Sunday 26 April 2009

Castlemaine by Pod

The problem with imagining the gold rush era in regional Victoria is one of the imagination: how do you revive the exciting chaos of those days within the peaceful, settled scenery of today?

It's also a challenge for those aiming to popularise history. Static displays of old household objects or photographs just don't cut it anymore (if they ever did). There's nothing more exciting than feeling a real emotional connection to days past, a visceral understanding of what it was like to be there, then. And this is, apparently, where 21st century technology steps in.

I'm in Castlemaine, in central Victoria, Australia, researching a mini guide for The Age. The town was founded in 1851 as a direct result of the gold boom. The gold eventually ran out but it left the place with a fine collection of Victorian-era buildings which mysteriously survived the godawful architectural trends of the post-WWII era.

But what of its evocative rough-and-tumble early history? That's where the tech comes in. The local tourism authorities have commissioned a series of podcast audio tours of the town and its surrounds, which can be downloaded from the Web or listened to via an MP3 player borrowed from the visitor information centre.

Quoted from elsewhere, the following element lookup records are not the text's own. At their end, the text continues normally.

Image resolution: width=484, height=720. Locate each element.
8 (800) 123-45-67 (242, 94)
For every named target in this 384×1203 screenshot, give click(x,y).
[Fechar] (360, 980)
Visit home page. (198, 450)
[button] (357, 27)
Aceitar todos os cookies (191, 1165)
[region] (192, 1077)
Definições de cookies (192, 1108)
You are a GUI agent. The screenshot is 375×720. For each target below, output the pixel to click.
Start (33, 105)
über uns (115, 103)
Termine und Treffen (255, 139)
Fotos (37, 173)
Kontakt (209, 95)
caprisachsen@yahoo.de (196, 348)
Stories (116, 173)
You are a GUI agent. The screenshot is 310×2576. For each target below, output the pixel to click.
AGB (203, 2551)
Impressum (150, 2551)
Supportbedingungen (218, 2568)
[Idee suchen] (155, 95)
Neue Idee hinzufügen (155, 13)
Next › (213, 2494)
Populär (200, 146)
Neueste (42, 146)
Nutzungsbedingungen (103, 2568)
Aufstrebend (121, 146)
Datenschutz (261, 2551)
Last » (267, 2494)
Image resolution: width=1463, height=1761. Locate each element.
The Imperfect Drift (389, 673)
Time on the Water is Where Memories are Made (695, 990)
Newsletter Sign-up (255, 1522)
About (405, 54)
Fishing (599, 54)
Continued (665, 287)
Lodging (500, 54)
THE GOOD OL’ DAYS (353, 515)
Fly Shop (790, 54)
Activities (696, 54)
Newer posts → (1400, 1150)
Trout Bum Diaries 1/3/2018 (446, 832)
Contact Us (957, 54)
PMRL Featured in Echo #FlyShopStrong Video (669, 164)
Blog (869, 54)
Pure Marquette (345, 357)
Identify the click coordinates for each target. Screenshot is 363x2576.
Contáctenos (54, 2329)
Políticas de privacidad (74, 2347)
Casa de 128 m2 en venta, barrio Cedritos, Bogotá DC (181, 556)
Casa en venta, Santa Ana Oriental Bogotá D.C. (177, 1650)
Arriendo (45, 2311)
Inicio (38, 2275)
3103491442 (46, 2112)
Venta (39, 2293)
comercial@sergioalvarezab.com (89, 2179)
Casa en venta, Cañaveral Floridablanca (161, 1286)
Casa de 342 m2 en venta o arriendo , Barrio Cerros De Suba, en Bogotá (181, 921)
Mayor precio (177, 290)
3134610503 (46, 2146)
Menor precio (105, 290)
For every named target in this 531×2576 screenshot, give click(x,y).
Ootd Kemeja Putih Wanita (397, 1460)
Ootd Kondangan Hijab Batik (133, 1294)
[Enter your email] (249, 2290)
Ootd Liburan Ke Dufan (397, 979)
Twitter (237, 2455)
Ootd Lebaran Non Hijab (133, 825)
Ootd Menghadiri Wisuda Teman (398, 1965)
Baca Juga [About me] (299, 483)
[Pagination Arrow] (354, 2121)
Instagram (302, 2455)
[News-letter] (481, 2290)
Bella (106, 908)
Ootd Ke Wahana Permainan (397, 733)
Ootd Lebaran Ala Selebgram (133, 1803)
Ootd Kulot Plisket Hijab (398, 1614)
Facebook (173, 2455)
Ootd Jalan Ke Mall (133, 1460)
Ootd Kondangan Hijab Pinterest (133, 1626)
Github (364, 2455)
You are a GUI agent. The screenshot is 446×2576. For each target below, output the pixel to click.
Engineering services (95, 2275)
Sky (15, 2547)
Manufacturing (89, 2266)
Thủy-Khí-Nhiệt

On Thursday I was driven to three of the sites on the Gold Rush to Mount Alexander tour. This is what I experienced:
  • Pennyweight Flat Cemetery: Not far out of town, this small fenced-off area feels rather forlorn, surrounded by dry grass and dotted with gum trees. Throughout the cemetery in a seemingly random pattern are tiny circles of stones with faded headstones. They're small because this was a children's cemetery that was only in use for a few years at the height of the rush. Interestingly, there are Chinese markings on some of the headstones, a contradiction of the usually strict racial separation of those days. The commentary, by local resident Jan Wositzky, leads to a folk song commissioned especially for the tour. It's wistful, emotional, and beautifully pitched to summon an impression of the sorrow of those who lost a child here. (Listen to the pod tour segment)
  • Garfield Water Wheel: Further out from town, up a hill in the middle of native bushland, is a bizarre remnant of the gold rush years. It's a pair of towering brick walls in a trapezoid shape, looking like some strange ruin of the Roman Empire. What's even more surprising is to discover they once supported a gigantic wooden wheel more than twice their height, bearing hundreds of buckets that scooped water from the trench below. The pod tour, after explaining the wheel's role in the gold mining process, gives way to an old woman telling a true story of a young girl who once had her head caught in the wheel and survived, but was marked for life. It's an intriguing story, all the more powerful for being heard on the spot, the listener peering up at the stone walls and trying to imagine the scene. (Listen to the pod tour segment)
  • Monster Meeting: I've always liked the term the Eureka Stockade era protesters had for their mass demonstrations against the iniquitous mining licences of the 1850s. 'Monster meeting' summons up images of thousands of humans forming a single angry organism ready to devour the corrupt state. It turns out these meetings weren't confined to Ballarat - the monster meeting held on a slope above a creek outside Castlemaine attracted some 15,000 people, and is apparently still the largest gathering ever held here. The pod tour really gets into its stride here, with a stirring hell-raising speech against the government, complete with shouts from an angry crowd. Then the podcast takes the liberty of bringing Governor La Trobe, who it admits was never there, into the rally to fruitlessly address the miners. Without this fantastically effective element of the audio tour, I'd merely be looking at a dry, bare hillside with a monument. (Listen to the pod tour segment)
All history is, of course, composed of stories about people; it's tours like this which help you reach them through the barrier of time.

Tim Richards travelled courtesy of Tourism Victoria.